When it comes to treatment, a single guiding light pertains: Discovering a child’s authentic gender is not for us to say but for the child to tell. The major challenge is to decipher what the child is showing us in word, affect, and action about two aspects of gender: gender identity and gender expression. Gender identity is quite basic: Who am I—male, female, or other? Gender expression refers to how I present my gender to the world—the toys I like to play with, the children I like to have as friends, the activities I like to do, the clothes I like to wear, and so forth. This is not to be confused with a child’s sexual development, which is a separate although sometimes criss-crossing developmental track—a confusion that typically takes the form of, “He likes to wear makeup and jewelry, so he’s going to be gay.” That may be true, but there are other potential meanings of that behavior. He may be trying to communicate that he is not the boy we think he is, and that he is in fact a girl who likes makeup and jewelry. Or, he may be a boy who simply likes jewelry and makeup, period. Nature, nurture, and culture all come together to create the core of the child’s authentic gender self. We must keep all this in mind as we sharpen our translation skills to better understand the messages children deliver to us about their gender.

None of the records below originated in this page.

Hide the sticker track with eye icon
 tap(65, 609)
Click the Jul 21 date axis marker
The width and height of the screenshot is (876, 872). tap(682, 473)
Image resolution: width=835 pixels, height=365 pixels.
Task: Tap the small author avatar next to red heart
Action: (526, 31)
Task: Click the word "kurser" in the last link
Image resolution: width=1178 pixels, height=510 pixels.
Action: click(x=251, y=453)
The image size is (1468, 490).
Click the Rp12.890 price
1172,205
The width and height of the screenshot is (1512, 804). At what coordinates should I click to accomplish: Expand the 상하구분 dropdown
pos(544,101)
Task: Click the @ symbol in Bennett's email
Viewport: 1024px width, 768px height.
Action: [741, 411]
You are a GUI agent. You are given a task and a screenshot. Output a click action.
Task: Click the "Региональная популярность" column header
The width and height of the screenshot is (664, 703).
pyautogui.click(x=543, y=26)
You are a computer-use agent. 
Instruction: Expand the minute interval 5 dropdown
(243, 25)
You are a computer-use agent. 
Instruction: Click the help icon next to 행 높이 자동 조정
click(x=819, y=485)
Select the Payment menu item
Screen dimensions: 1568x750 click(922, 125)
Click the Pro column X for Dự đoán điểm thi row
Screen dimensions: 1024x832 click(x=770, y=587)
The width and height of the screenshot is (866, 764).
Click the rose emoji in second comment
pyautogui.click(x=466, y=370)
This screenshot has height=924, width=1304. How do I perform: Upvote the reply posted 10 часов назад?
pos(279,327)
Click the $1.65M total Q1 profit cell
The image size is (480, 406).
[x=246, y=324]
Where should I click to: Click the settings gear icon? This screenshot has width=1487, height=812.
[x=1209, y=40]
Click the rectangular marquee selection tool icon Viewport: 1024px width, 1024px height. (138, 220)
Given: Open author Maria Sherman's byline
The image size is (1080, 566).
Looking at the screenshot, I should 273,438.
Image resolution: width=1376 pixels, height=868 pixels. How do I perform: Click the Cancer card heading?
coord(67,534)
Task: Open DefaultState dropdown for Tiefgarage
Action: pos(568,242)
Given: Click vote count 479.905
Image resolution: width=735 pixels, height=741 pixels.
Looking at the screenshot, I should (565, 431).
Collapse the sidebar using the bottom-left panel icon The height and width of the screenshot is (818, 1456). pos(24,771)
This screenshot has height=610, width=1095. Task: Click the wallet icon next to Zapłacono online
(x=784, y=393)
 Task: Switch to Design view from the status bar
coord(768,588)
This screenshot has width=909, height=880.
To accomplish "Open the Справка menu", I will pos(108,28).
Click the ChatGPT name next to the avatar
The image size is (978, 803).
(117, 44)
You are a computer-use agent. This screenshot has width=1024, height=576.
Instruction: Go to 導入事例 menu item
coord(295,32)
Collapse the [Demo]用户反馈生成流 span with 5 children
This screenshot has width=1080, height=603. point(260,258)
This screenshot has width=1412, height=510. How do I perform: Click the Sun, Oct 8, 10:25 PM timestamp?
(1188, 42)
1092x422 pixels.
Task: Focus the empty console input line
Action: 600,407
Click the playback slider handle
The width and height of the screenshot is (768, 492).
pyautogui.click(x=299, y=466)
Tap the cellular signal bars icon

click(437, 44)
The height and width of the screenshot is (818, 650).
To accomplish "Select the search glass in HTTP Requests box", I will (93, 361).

How can we as clinicians better understand and treat these gender-nonconforming children? In general, the clinical tools needed are no different from the ones we learned to use with any child: listening, mirroring, play, interpretation, suspension in a state of not knowing, monitoring our countertransference feelings, applying cultural sensitivity, and collaborating with parents and other professionals. But two of those tools, mirroring and suspension in a state of not knowing, have proven to be the most critical in this population. Mirroring helps because the greatest assault on a gender-nonconforming child’s psyche is the distorted gender image reflected back to the child based on the other person’s perceptions, needs, or beliefs rather than the child’s inner knowing of the self. Suspension in a state of not knowing is important because it shows the child that you are not being judgmental, and that you are willing to let the child take the lead as you help in understanding the child’s gender identity.

Basic Premises of the Gender-Affirmative Model

  1. Gender variations are not disorders
  2. Gender presentations are diverse and varied across cultures, requiring cultural sensitivity
  3. Gender involves an interweaving, over time, of biology; development and socialization; and culture and context
  4. Gender may be fluid; it is not always binary
  5. If present, individual psychological/psychiatric problems are more often than not secondary to negative interpersonal and cultural reactions to a child
  6. Gender pathology lies more in the culture than in the child

CCPR Verdict: Whether you are a general practitioner or a gender specialist, your gender-nonconforming child or adolescent patient will rely on you to use the two primary skills well—mirroring and the ability to remain suspended in a state of not knowing. If you do, you will find a child blossoming in gender discoveries, protected from the risks of anxiety, depression, self-harm, and suicidality that might develop in the absence of robust gender supports (Grossman AH and D’Augelli AR, Suicide and Life Threatening Behavior 2007;37(5):527–537; Roberts AL et al, Pediatrics 2012;129(3):410–417). Isn’t that what we would want for all our patients?